Wielkie sukcesy w nowej ekipie przyszły bardzo szybko. W 2003 roku zostałam pierwszą (historyczną!) Mistrzynią Świata w maratonie rowerowym, a rok później stanęłam na drugim stopniu podium Mistrzostw Europy oraz Mistrzostw Świata tuż za niesamowitą norweżką Gunn Ritą Dahle. Sukcesy te powtórzyłam w 2005 roku i już się zaczęłam przyzwyczajać do tych medali, w związku z czym w minionym sezonie...ich nie zdobyłam. Otarłam się o podium Mistrzostw Świata zajmując najgorsze dla sportowca, czwarte miejsce. Były jednak inne sukcesy, jak brąz w wyścigu drużynowym czy podwójne Mistrzostwo Polski na szosie, które mobilizują mnie do dalszej pracy i dają wiarę w to, że "złote lata" mojej sportowej kariery są ciągle przede mną. Nie będą już mi towarzyszyły żółte barwy Totalizatora Sportowego, z którym po 2006 roku zakończyliśmy współpracę, za którą wszyscy jesteśmy bardzo wdzięczni. Nową historię MTB będziemy tworzyli z marką HALLS, która mam nadzieję pomoże nam zajść na sam szczyt - czyli podium Igrzysk Olimpijskich. Nowy sponsor jak dotąd wywarł na mnie olbrzymie wrażenie, przede wszystkim zaangażowaniem i energią z jaką podchodzi do swojej ekipy. Wierzę, że razem uda nam się zrealizować każdy zamierzony cel.

Kolarstwo jest moją olbrzymią pasją, bez której nie wyobrażam sobie swojego życia. Dlatego z całym sercem podchodzę do każdego treningu.

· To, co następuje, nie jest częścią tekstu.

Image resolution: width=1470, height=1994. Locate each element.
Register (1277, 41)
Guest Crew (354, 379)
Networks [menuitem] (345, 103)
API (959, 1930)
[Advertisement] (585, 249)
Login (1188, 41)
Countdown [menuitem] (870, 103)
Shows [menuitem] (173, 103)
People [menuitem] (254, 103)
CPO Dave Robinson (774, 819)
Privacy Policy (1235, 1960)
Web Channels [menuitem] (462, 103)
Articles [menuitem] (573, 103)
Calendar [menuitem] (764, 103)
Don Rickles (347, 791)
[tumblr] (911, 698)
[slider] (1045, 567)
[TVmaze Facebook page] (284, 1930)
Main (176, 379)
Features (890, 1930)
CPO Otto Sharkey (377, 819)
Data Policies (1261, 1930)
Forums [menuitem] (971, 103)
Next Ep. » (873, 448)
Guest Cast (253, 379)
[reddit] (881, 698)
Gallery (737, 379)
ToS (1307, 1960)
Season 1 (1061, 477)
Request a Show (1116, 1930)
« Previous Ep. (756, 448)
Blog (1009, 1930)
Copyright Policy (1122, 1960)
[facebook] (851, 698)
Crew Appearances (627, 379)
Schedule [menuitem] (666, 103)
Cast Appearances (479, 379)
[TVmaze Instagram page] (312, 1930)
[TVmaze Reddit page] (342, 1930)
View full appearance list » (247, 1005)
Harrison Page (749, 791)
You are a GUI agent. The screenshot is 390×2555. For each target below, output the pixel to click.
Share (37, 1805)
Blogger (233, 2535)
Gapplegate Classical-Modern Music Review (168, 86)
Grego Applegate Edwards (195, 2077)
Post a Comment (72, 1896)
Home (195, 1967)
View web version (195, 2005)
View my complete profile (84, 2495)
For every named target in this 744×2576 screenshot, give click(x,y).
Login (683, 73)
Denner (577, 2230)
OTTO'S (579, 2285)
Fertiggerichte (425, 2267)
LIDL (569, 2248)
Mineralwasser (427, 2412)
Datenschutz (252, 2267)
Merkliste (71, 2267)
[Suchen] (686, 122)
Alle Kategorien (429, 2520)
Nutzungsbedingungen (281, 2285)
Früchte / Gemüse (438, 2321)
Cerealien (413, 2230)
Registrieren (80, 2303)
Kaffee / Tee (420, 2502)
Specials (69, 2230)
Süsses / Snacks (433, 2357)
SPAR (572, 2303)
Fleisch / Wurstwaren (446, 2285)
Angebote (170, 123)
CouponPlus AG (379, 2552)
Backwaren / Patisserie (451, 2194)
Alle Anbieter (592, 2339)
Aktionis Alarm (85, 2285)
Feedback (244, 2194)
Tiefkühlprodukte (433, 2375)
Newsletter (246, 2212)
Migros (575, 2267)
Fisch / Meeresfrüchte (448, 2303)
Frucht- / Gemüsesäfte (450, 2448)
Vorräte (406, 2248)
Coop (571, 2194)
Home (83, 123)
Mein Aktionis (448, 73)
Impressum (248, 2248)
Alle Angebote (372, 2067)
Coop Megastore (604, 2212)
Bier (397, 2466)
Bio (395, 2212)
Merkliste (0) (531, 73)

Jednak nawet najcięższa moja praca nie przyniosłaby mi sukcesów gdyby nie pomoc sponsorów, całej ekipy z trenerem Andrzejem Piątkiem na czele i bliskich mi osob - zwłaszcza mojej mamy i brata oraz przyjaciół, wspierających mnie w trudnych chwilach. Wiele zawdzięczam także kibicom, dzięki którym wiem, że nie jeżdżę w kółko tylko dla własnej satysfakcji i moje sukcesy sprawiają przyjemność także innym. Wam wszystkim gorąco dziękuję i obiecuję dać z siebie wszystko by spełnić nasze wspólne sportowe marzenia.

Poza sportem dużą wagę w swoim życiu zawsze przywiązywałam do nauki. Od szkoły podstawowej moimi ulubionymi przedmiotami były w-f i matematyka. Dlatego po maturze zdecydowałam się rozpocząć studia na Wydziale Podstawowych Problemów Techniki Politechniki Wrocławskiej. Moją specjalnością jest matematyka finansowa i ubezpieczeniowa po której mogę zostać tzw. specjalistą od wyceny ryzyka, bądź zdać np. egzamin na doradcę inwestycyjnego albo aktuariusza. Jest to bardzo prężny kierunek, po którym żaden absolwent nie powinien mieć problemu ze znalezieniem pracy (już teraz dostaję średnio dwa razy w miesiącu ogłoszenia z dużych polskich i zagranicznych firm chcących zatrudnić studentów naszej specjalności). Ale te studia to dla mnie nie tylko zapewnienie sobie „furtki” na wypadek gdyby w sporcie coś mi nie wyszło (kontuzja itp.), to jakby drugie życie, które pomaga mi się rozwijać i poszerzać horyzonty. Na Politechnice poznałam mnóstwo wspaniałych ludzi – zarówno wśród studentów jak i pośród kadry naukowej. Mimo iż w tej chwili raczej jestem pewna iż w swoim zawodzie pracować nie będę to w żadnym razie nie żałuję swojego wyboru i mam nadzieję, że mimo iż moje studia dobiegają już końca to kontakt ze „środowiskiem matematyków” będę miała jeszcze przez długi okres.